I'm reminded of the (not completely inaccurate) stereo-type of the english-only speaking person who thinks non-english speakers must be less intelligent, and so raises his/her voice in order to compensate.
Another apt metaphor: early 20th century industrialists believing they know what's best for workers, until the workers realized their collective voice new better than the bosses. I believe we are just around the corner from consumer unions, and they won't be clumsy automatons like their labor ancestors. This wave of evolved collectives will be much more robust, resilient, and nimble.
Better prepare to be obsoleted by intelligence 2.0.
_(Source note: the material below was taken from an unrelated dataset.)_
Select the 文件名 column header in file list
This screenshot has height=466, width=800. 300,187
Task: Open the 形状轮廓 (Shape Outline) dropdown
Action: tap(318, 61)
Actually, what I'd really like is a tool that allowed the crowd to engage in this conversation without having to chase down all the links to it. How about a non-threaded, non-siloed discussion non-forum. It could be a tag-driven conversation as well. Boundaries to be collaboratively decided by optimizing for each reader. Sounds messy? I bet that it would converge nicely.
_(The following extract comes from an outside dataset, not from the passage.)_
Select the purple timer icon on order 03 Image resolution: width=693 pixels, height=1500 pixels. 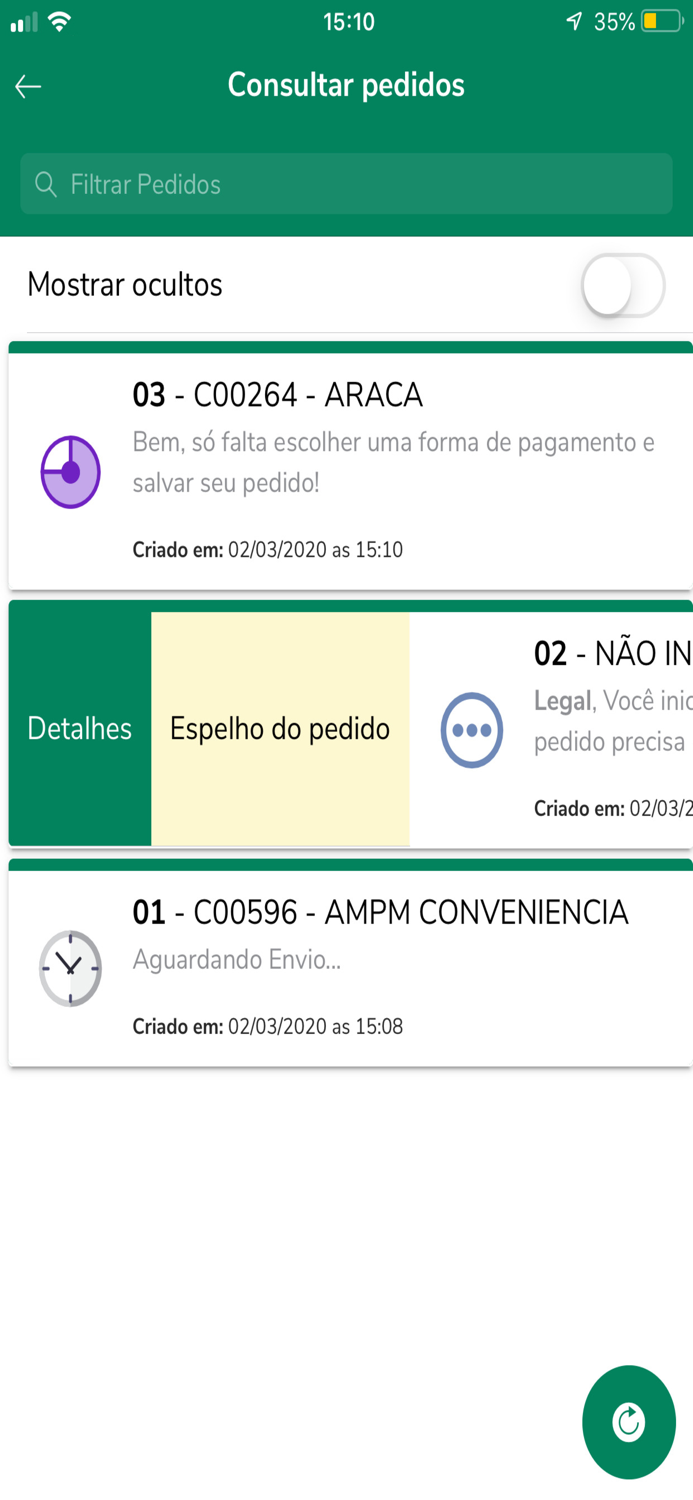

You're completely romanticizing the history of unionization. Workers didn't really organize themselves -- they were organized by union leaders who sough their own forms of power. And still it's all about power and hierarchies -- witness the split of the AFL-CIO.
Your eschewing of hierarchies is ideologically quaint but utterly impractical and will more likely lead to nonsensical free-for-alls ("wisdom" of th mob) like "non-threaded, non-siloed discussion non-forums"
Posted by: Scott Karp | February 28, 2006 at 07:39 AM
Hey Scott, Thanks for the comments. Well, we're both invoking the formation of unions in a way that isn't quite historical. Sure, there was abuse by the bosses, and I've got a problem with that, but without the internal motivation by the masses, it wouldn't have happened. Unions 1.0: power corrupted because information was power, and the union bosses had it (new boss same as the old boss).
Unions 2.0: No dues structure, and the rally point will be ever-changing.
I don't eschew hierarchy; I agree with you that it is important and essential. It's just that I see that it isn't absolute. Hierarchy is relative to some domain, and the more people that people become comfortable with multiple streams of data, the less single sites per domain will serve their needs. We now have the tools to collectively weave a different story every day. You've just done it. I'm just doing it. The avalanche has started. Pretty soon, I predict, grandma will be surfing these chaotic slopes with us.
But I could be wrong.
Posted by: David | February 28, 2006 at 07:57 AM
I find Scott's remarks somewhat disingenuous: on that score nobody ever organized themselves, because there will always be someone making propositions; someone is always going to be 'first'. Of interest is the type of hierarchies: are they flexible, voluntary, based on merit. Or does it institutionalize itself, using authoritarian measures to protect and fixate itself. The early history of unionization was a fight by the disenfranchised against enormous odds, with flexible and voluntary hierarchies that gradually institutionalized themselves. Of interest is if we can find neo-institutional practices that are based on voluntary flexible, and today we should add: "distributed", hierarchies, who can be prevented from detaching themselves from their base through new kinds of techno-social practices, democratic protocals and designs embedded in the software that we are using; and through algorithms as they are used today on the web. While the present algorithms are successfull in drawing out majority opinion in the wisdom of crowds, it is still very crude and tends to reinforce feecback loops of early popularity. In voluntary peer production, as has been explained by Steve Webber in his book The Success of Open Source, we have mostly no wage dependency and so leadership can only be voluntary, and as he outlines is either based on historical intitiative (who created the project in the first place, has a privileged position) and present competency.